Anyways, there are a bunch of essays and a bunch of contest winners. Hobomama’s been kind enough to list them on her site here.

The whole books filled with feel-good essays about co-sleeping and I can’t wait to get my hands on it and read them all. Especially after getting a taste here, and here, and here.

Oh, and in case you were wondering, this is the essay I submitted:

When I close my eyes and imagine where my son sleeps, I see a peaceful nursery with a crib at the center of it all. As I peer into our reality, I see a single bed to share, a sophisticated black platform made entirely unsophisticated by the addition of two mesh side rails. One year spent co-sleeping has not erased the disconnect in my mind between the imagined and reality.

I was born and raised in the United States where cribs are the norm and anything else is an anomaly. Talk to other parents, watch movies, read books; the message is clear, babies sleep in cribs. It wasn’t until I was pregnant and gave birth in Japan that I questioned this pervasive assumption.

In Japan, by contrast, co-sleeping is the norm. Discovering this forced me to reconsider my taken-for-granted notions of where babies sleep, the American ideal of forcing sleep independence on the youngest among us, and the necessity of cribs. Ultimately, it gave me the confidence to trust my instincts and bring my babe to bed.

Less than a week after our little one, a preemie, came home, we started sleeping with him. We were comforted by his presence, reassured that he was doing okay. He was comforted by us, with easy access to warmth, love, and milk.
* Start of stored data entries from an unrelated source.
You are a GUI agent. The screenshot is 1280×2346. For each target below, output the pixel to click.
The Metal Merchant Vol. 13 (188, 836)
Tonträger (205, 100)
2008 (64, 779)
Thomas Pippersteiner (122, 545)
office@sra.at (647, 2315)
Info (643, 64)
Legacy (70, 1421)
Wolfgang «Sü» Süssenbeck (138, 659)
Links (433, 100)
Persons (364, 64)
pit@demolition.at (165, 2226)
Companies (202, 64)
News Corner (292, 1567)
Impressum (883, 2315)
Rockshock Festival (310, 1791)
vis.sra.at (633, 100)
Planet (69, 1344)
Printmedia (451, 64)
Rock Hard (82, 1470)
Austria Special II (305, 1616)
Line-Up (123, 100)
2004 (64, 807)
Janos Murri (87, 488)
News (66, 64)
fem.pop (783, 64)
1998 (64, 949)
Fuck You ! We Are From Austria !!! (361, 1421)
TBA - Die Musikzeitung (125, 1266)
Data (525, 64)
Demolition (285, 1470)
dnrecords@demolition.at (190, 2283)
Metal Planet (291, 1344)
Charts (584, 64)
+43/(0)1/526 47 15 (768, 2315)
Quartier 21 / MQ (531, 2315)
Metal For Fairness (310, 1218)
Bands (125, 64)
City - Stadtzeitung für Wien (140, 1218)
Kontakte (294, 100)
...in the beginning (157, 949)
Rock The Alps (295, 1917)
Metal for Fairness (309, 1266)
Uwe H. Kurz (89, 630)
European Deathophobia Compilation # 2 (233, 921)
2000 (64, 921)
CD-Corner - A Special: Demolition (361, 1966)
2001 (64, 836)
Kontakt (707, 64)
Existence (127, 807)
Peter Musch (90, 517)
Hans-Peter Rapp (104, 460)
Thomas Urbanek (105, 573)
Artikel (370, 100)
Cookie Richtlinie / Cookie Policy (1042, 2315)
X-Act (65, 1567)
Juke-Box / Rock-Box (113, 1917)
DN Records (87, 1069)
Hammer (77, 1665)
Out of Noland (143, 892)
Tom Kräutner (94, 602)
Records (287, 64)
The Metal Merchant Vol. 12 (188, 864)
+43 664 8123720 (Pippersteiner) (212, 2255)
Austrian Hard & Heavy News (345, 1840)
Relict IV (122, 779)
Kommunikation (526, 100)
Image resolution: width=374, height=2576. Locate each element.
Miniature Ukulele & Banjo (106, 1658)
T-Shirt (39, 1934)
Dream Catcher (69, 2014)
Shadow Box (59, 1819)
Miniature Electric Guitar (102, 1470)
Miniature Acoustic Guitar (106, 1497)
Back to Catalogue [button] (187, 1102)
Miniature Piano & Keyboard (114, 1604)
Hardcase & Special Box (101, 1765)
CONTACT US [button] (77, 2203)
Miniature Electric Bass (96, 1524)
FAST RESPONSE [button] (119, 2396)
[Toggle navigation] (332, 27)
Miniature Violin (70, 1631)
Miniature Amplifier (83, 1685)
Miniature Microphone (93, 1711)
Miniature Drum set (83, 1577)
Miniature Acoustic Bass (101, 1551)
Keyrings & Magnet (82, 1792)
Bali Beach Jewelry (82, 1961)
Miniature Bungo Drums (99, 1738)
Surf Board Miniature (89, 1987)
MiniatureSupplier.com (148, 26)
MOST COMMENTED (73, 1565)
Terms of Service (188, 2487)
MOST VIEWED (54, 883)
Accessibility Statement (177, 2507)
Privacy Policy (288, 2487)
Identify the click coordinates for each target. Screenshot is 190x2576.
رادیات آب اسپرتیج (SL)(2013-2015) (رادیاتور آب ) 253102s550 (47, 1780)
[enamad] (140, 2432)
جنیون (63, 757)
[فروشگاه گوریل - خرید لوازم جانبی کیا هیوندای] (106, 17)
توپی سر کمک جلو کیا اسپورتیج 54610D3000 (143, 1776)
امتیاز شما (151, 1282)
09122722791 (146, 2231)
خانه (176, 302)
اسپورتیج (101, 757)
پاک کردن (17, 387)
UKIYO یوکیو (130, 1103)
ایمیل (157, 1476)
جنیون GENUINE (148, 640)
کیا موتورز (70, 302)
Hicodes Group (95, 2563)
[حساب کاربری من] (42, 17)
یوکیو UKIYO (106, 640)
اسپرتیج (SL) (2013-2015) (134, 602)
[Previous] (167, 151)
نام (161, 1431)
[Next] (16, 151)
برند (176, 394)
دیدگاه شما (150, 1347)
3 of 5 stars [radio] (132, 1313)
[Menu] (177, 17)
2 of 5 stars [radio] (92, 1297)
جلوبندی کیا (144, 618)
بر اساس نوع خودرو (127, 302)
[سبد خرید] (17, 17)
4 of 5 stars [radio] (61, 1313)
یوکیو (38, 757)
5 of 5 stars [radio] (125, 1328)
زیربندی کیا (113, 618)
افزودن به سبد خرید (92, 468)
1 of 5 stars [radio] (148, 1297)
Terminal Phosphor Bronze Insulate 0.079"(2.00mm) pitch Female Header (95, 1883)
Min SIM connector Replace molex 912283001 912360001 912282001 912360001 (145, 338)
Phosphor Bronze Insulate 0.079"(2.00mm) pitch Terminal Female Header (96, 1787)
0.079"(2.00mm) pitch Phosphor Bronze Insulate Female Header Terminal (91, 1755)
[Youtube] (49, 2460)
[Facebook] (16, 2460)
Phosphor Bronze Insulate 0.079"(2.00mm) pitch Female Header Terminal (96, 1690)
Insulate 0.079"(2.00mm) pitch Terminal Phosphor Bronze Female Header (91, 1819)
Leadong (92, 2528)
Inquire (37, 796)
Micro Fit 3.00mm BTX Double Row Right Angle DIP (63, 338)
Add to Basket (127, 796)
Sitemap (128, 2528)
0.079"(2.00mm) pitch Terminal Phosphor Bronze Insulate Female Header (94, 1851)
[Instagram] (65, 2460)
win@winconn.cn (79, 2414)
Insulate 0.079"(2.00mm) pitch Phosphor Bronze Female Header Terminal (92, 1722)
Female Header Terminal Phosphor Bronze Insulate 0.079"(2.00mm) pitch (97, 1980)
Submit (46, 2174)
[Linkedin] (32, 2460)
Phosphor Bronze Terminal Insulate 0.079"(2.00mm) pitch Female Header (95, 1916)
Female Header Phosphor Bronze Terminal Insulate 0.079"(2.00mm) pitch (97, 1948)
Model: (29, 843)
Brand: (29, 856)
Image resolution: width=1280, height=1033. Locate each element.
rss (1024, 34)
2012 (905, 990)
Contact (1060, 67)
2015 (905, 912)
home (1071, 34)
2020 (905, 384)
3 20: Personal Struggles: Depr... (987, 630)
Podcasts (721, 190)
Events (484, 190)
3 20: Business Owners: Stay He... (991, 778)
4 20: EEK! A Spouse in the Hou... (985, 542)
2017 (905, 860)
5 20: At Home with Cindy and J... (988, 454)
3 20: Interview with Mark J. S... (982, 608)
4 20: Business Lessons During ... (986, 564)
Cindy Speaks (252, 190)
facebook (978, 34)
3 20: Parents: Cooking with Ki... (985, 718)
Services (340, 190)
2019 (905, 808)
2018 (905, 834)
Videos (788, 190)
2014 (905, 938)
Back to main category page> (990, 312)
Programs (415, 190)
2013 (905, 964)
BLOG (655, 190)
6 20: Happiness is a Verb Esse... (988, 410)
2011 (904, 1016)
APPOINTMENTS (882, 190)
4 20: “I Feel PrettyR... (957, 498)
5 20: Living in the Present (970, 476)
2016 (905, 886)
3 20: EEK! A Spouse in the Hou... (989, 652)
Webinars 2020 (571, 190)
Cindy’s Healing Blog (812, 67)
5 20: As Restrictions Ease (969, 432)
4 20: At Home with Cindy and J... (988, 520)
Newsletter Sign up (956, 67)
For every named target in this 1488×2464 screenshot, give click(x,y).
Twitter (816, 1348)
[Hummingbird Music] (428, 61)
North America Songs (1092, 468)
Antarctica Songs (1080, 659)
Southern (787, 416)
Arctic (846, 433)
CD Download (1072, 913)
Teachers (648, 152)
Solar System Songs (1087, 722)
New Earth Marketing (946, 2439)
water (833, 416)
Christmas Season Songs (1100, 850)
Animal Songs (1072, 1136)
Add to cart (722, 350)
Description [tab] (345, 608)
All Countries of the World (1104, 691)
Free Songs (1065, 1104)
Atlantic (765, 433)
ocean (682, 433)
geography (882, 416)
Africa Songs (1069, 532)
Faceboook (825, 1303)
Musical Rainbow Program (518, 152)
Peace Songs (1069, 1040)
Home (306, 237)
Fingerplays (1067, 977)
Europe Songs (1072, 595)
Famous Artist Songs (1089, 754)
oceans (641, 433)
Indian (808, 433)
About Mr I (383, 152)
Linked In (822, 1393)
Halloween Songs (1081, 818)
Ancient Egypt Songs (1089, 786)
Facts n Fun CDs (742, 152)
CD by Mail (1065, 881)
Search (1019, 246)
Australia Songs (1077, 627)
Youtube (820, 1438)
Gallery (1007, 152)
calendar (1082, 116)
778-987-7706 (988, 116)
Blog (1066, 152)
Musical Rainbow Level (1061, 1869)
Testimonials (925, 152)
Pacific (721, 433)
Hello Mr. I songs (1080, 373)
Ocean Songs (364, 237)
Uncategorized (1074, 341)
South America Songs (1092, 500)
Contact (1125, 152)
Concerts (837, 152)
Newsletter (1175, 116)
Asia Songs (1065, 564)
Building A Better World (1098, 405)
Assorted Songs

Now, more than a year later, he is still in our bed, cuddled up between us. Sharing the bed, with the entire family, feels so right.

Happy dance. Happy dance. Happy dance.

  • Ella



  • http://chinacat.org/roller/sunfrog/ Kristin @ Intrepid Murmurings

    Congrats, thats so great! What a wonderful idea for a book.


  • http://twochicksandahen.blogspot.com Jaimie

    Congratulations! How exciting for you.


  • Happy mommy.ca

    What a beautiful post! And why not question the status quo when it comes to raising children?! There were people in my life that were horrified that we co-slept with our babies but I think it has made them happy, healthy sleepers now!?